Data to examine:

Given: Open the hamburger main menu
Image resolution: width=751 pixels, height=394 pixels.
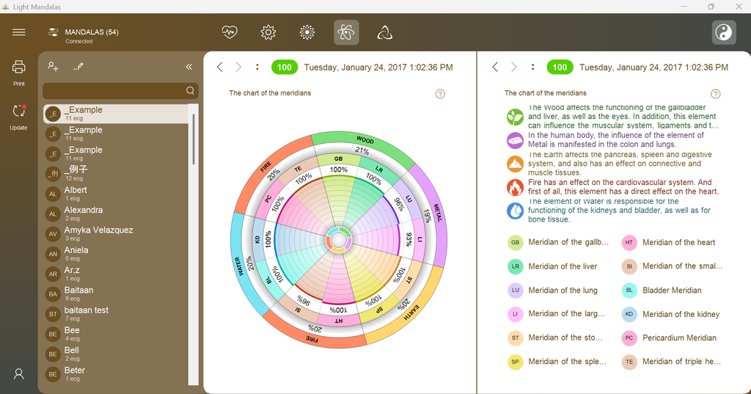Looking at the screenshot, I should (18, 32).
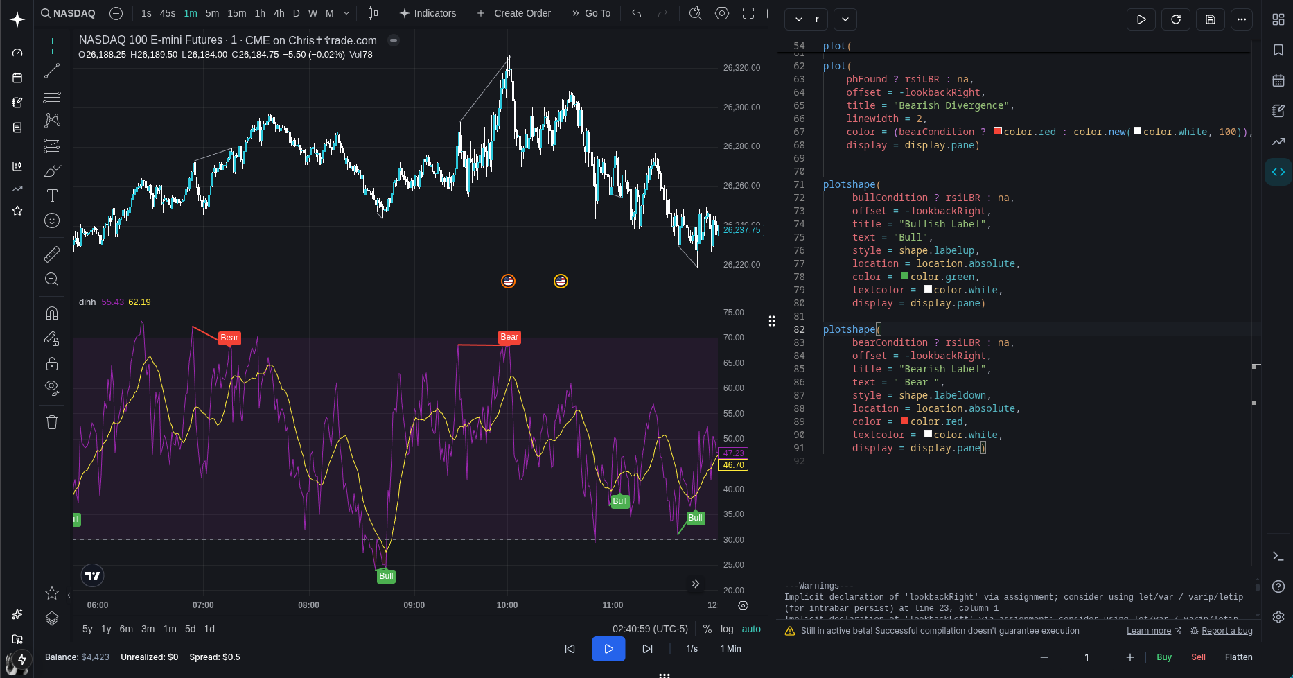
Task: Save the script with the floppy disk icon
Action: (x=1211, y=19)
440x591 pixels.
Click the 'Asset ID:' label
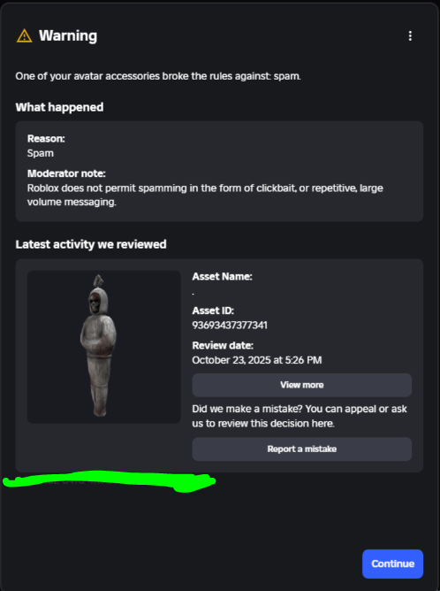point(213,311)
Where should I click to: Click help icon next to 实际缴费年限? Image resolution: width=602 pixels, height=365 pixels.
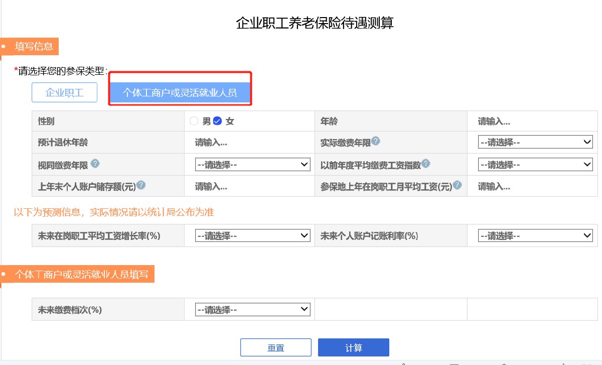376,142
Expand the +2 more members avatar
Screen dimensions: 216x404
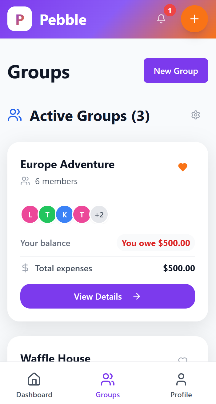tap(99, 215)
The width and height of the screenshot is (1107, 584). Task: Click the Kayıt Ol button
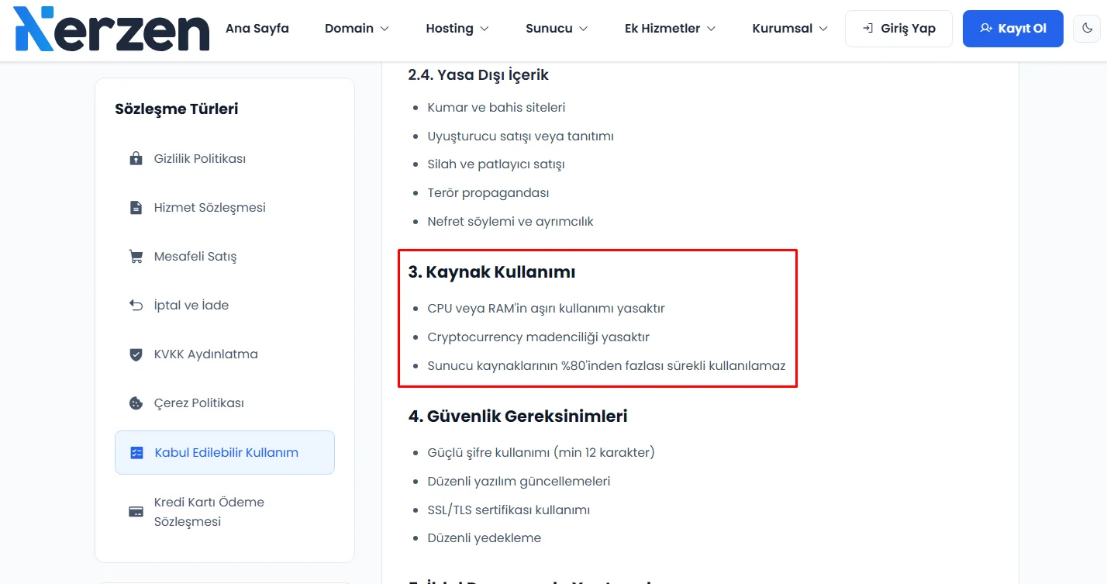point(1013,29)
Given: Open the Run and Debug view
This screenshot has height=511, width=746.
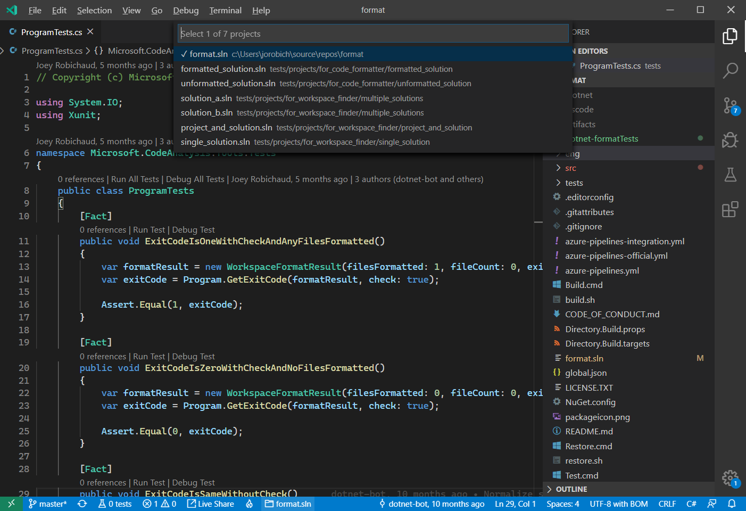Looking at the screenshot, I should click(x=730, y=140).
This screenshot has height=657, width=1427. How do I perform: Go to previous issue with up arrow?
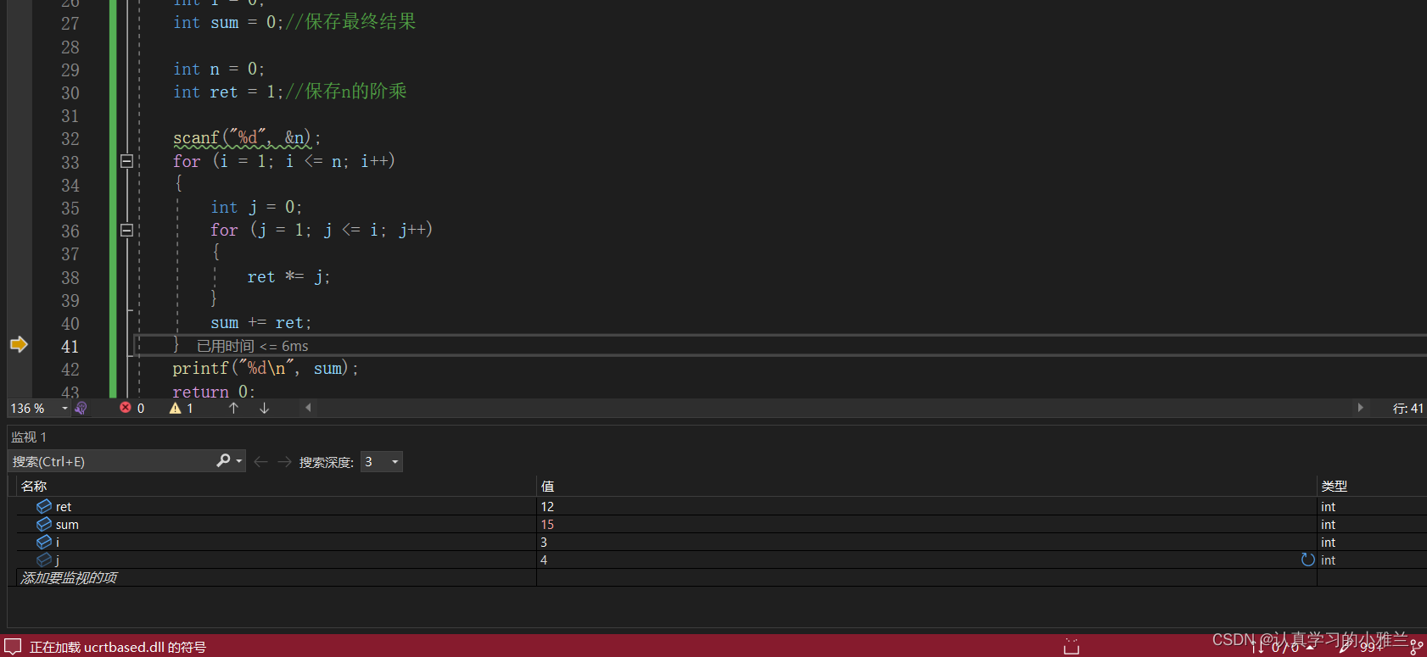click(233, 408)
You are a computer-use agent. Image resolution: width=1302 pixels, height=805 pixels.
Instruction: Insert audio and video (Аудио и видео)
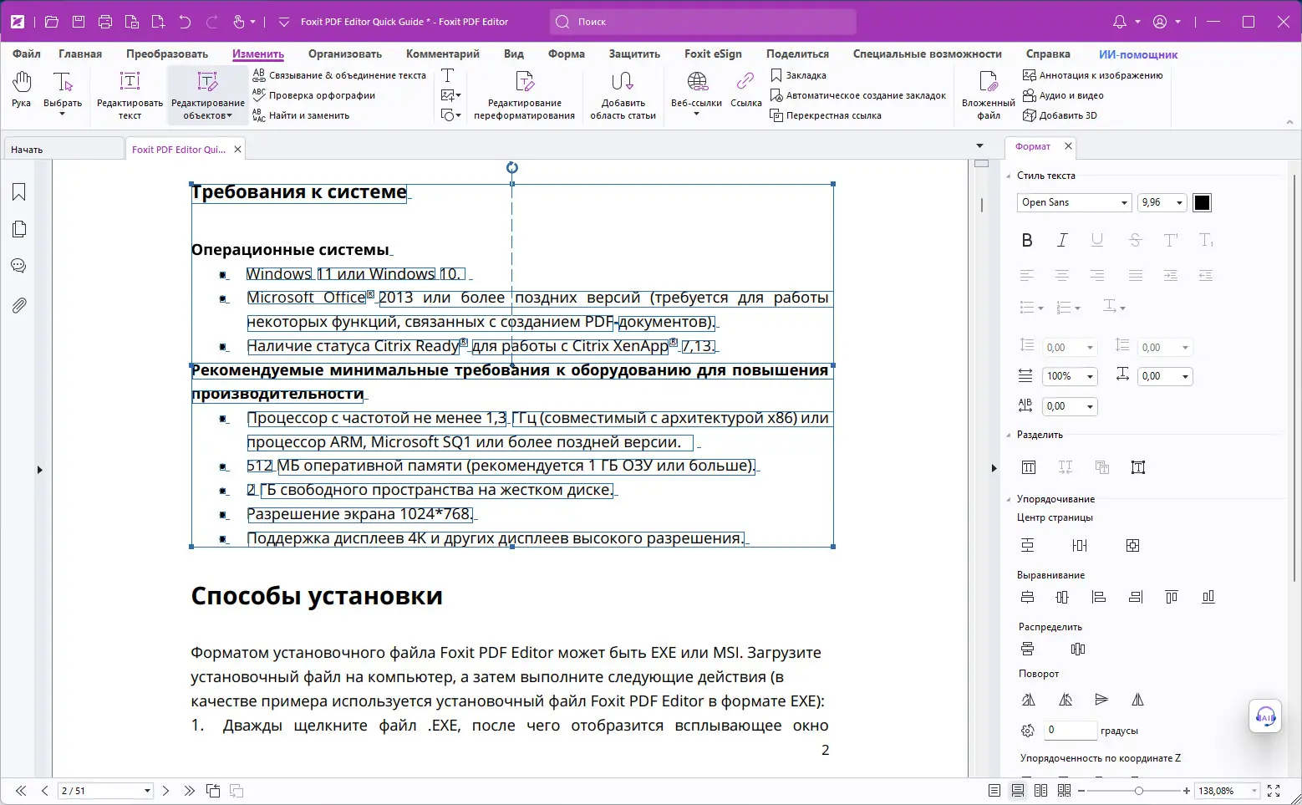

Problem statement: Set out every record exactly, images excluded.

Response to this task:
Given: Open the hamburger main menu
Image resolution: width=751 pixels, height=394 pixels.
Looking at the screenshot, I should (18, 32).
Task: Save the script with the floppy disk icon
Action: (x=1211, y=19)
440x591 pixels.
Click the 'Asset ID:' label
point(213,311)
Where should I click to: Click help icon next to 实际缴费年限? Image resolution: width=602 pixels, height=365 pixels.
376,142
Expand the +2 more members avatar
Screen dimensions: 216x404
tap(99, 215)
The width and height of the screenshot is (1107, 584). Task: Click the Kayıt Ol button
point(1013,29)
Given: Open the Run and Debug view
This screenshot has height=511, width=746.
Looking at the screenshot, I should click(x=730, y=140).
This screenshot has height=657, width=1427. How do I perform: Go to previous issue with up arrow?
click(233, 408)
You are a computer-use agent. Image resolution: width=1302 pixels, height=805 pixels.
Instruction: Insert audio and video (Аудио и видео)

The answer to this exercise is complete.